Sea Breeze Lodge is a historic bungalow in Marine Parade, Singapore. Completed for businessman Choa Kim Keat in 1898, the building initially stood along the seaside. It is the last remaining bungalow along Marine Parade Road to have been built before reclamation works shifted the shore away from the road.

==History==
The single-storey bungalow, which initially stood 5m away from the sea, was built by prominent local businessman Choa Kim Keat of the Straits Trading Company. It is "arguably Singapore’s first waterfront private property." He used the building as a weekend retreat. During the Japanese Occupation of Singapore, the bungalow was occupied by Japanese soldiers. After the end of the occupation, the Choa family reoccupied the property. The bungalow is raised and a staircase leads up to the verandah at the front entrance.

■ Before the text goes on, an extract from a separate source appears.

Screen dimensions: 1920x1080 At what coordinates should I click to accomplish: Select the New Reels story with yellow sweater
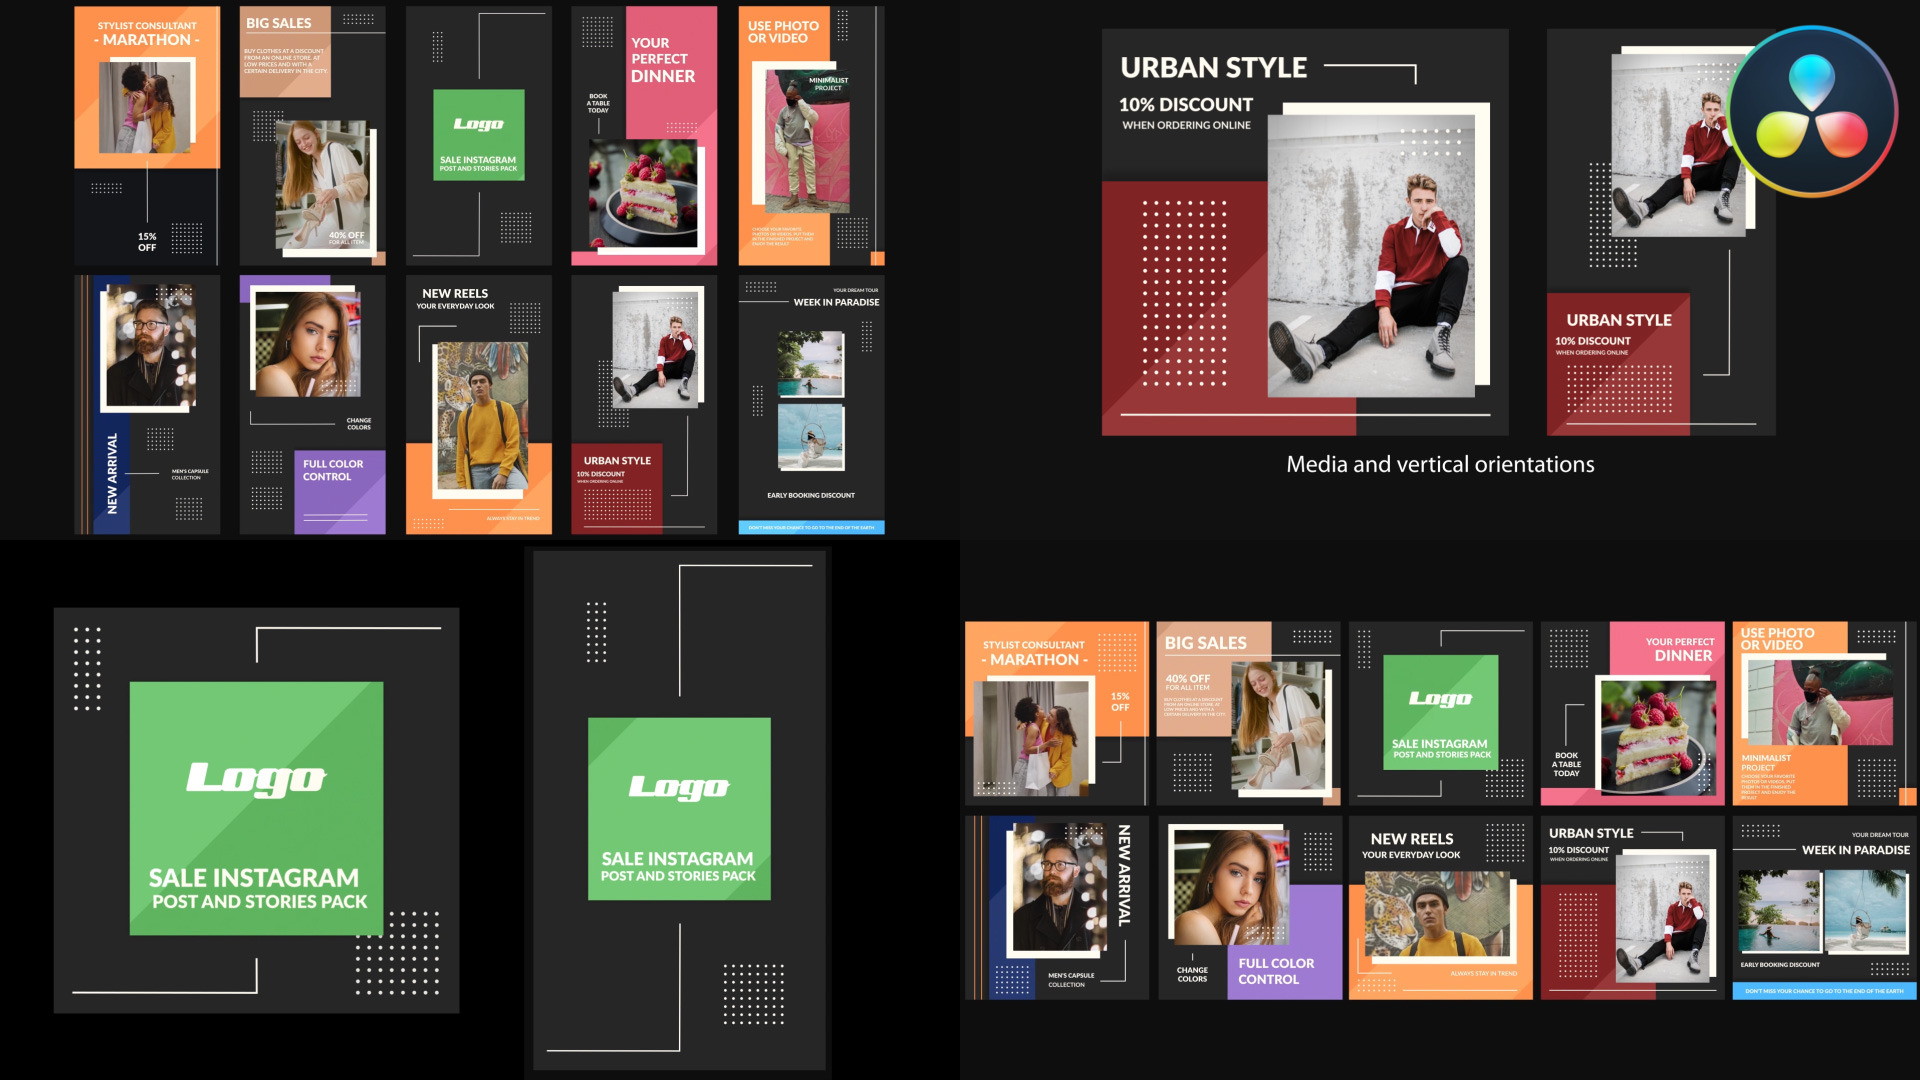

Following reclamation works, which began in the mid-1960s, the shore moved away from the bungalow, which no longer stood by the seaside. The Choa family received multiple offers to redevelop the site, but they were rejected as Eric Choa, the grandson of Choa Kim Keat, wished to live the rest of his life in the bungalow. The 47,400 sqft property on which the building, which has a gross floor area of 3,100 sq ft, stands, was opened for tender in May 2011 following the 2009 death of Eric Choa. It was sold to Orchard Mall of the Far East Organization for $103.8 million on 7 June. The sale set a "new benchmark land price for the area." The Choa family reportedly had "mixed feelings" about the sale, as they had owned the building for generations, although they were appreciative of its conservation. They claimed to have chosen this period to sell the house as the property market was "good." The bungalow was gazetted for conservation by the Urban Redevelopment Authority, which placed it within the Joo Chiat Secondary Settlement.